WHAT THE TASK ASKS:
Every line with the string "computer" in it belongs in your answer, so copy them all from the data.

THE RECORDS:
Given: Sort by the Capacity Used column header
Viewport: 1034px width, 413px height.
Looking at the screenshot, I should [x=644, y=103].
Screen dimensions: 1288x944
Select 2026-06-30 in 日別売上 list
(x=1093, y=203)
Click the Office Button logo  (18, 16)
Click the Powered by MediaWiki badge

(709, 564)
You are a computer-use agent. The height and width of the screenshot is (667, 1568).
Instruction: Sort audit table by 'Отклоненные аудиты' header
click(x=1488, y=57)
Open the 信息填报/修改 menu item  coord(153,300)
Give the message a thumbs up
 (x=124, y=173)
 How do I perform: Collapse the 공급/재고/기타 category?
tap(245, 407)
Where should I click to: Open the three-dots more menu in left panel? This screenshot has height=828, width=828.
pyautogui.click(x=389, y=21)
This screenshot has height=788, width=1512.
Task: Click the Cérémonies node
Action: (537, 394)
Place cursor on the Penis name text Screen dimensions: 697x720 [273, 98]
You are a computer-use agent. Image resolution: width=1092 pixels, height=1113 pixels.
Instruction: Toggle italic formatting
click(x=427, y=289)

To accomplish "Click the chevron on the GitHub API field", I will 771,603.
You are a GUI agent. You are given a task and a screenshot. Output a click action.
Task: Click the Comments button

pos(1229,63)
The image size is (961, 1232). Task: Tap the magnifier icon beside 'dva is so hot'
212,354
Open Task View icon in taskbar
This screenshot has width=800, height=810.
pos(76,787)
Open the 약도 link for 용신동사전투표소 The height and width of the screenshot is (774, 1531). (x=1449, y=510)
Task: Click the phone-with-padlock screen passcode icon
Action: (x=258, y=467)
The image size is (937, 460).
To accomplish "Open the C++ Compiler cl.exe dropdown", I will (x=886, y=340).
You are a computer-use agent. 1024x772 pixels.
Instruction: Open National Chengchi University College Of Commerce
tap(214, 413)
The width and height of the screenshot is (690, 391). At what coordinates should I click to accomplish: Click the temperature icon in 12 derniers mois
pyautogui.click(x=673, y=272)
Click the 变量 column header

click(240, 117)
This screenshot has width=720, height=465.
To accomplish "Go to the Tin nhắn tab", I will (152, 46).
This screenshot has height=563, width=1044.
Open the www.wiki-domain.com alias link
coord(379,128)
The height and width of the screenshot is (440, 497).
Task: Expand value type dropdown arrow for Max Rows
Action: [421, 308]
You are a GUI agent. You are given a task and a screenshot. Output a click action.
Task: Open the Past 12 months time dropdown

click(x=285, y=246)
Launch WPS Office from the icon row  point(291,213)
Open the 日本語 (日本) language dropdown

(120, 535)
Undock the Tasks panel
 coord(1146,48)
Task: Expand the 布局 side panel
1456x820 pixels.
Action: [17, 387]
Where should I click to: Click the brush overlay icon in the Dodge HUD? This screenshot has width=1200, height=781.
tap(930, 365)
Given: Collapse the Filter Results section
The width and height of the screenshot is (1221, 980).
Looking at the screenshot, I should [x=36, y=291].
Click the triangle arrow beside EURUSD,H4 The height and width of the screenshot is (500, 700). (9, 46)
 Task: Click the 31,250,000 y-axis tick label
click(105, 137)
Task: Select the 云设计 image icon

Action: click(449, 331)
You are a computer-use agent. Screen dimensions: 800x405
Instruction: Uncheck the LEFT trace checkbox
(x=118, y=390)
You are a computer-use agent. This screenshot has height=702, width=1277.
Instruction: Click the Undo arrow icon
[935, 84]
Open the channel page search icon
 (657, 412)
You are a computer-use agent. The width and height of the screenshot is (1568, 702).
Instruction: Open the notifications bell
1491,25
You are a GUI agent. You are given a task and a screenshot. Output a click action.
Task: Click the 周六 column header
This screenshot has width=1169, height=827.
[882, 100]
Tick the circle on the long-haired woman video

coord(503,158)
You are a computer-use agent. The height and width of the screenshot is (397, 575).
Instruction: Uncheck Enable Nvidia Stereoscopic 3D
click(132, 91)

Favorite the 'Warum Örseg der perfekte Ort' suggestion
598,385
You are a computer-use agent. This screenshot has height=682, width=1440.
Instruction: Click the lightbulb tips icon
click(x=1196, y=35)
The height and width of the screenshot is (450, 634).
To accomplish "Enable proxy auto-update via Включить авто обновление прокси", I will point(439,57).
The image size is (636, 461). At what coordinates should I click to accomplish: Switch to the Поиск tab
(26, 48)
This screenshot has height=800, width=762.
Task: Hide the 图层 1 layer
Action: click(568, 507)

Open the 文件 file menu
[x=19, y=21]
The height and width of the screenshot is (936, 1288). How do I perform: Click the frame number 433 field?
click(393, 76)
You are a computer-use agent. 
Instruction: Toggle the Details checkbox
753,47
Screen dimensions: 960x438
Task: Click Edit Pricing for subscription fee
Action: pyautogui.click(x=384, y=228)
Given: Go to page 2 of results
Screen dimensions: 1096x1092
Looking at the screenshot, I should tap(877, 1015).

RESPONSE:
You are a computer-use agent. The height and width of the screenshot is (667, 1568).
You are a computer-use agent. Image resolution: width=1092 pixels, height=1113 pixels.
You are a computer-use agent. 1024x772 pixels.
You are a computer-use agent. Screen dimensions: 800x405
You are a computer-use agent. This screenshot has height=702, width=1277.
You are a computer-use agent. The width and height of the screenshot is (1568, 702).
You are a computer-use agent. The height and width of the screenshot is (397, 575).
You are a computer-use agent. This screenshot has height=682, width=1440.
You are a computer-use agent. 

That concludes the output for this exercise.